Persistence of direction increases the drift velocity of run and tumble chemotaxis
J. T. Locsei

TL;DR
This paper analytically investigates how persistence of direction, temporal gradient sensing, and Brownian motion influence the drift velocity in E. coli chemotaxis, revealing a synergy that enhances movement efficiency.
Contribution
It provides an analytic model incorporating persistence, temporal sensing, and Brownian motion, which was previously neglected in chemotaxis models.
Findings
Persistence of direction enhances drift velocity.
Temporal comparisons synergize with persistence to improve chemotaxis.

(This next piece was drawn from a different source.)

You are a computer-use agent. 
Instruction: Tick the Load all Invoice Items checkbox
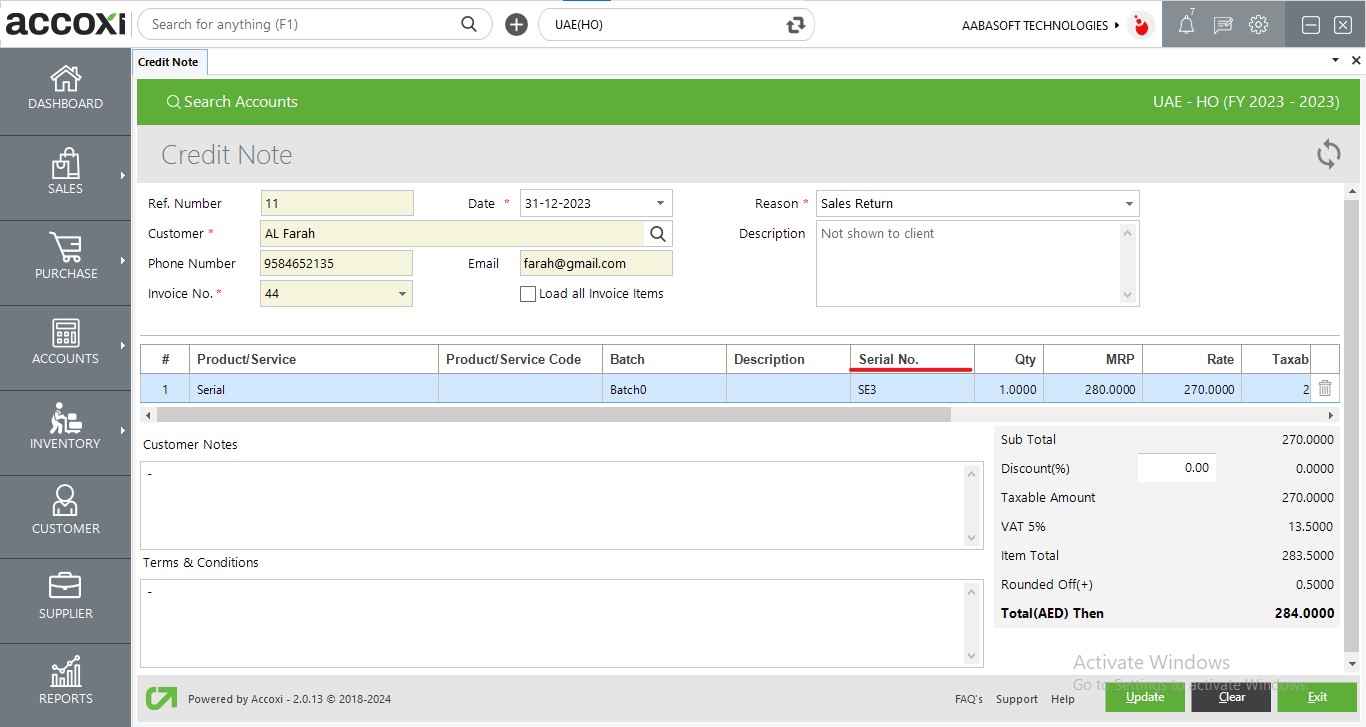[x=528, y=294]
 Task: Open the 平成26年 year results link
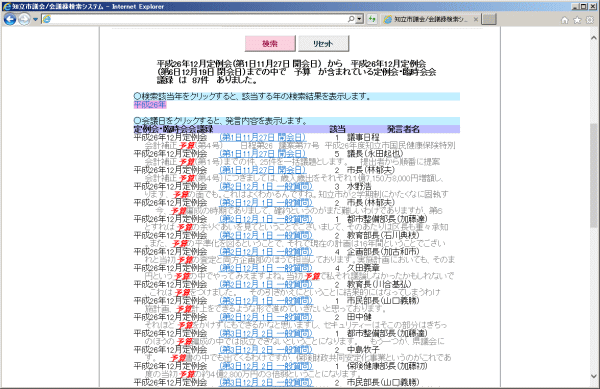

Rotational Brownian motion reduces drift velocity.
Abstract
Escherichia coli is a motile bacterium that moves up a chemoattractant gradient by performing a biased random walk composed of alternating runs and tumbles. Previous models of run and tumble chemotaxis neglect one or more features of the motion, namely (i) a cell cannot directly detect a chemoattractant gradient but rather makes temporal comparisons of chemoattractant concentration, (ii) rather than being entirely random, tumbles exhibit persistence of direction, meaning that the new direction after a tumble is more likely to be in the forward hemisphere, and (iii) rotational Brownian motion makes it impossible for an E. coli cell to swim in a straight line during a run. This paper presents an analytic calculation of the chemotactic drift velocity taking account of (i), (ii) and (iii), for weak chemotaxis. The analytic results are verified by Monte Carlo simulation. The results reveal a…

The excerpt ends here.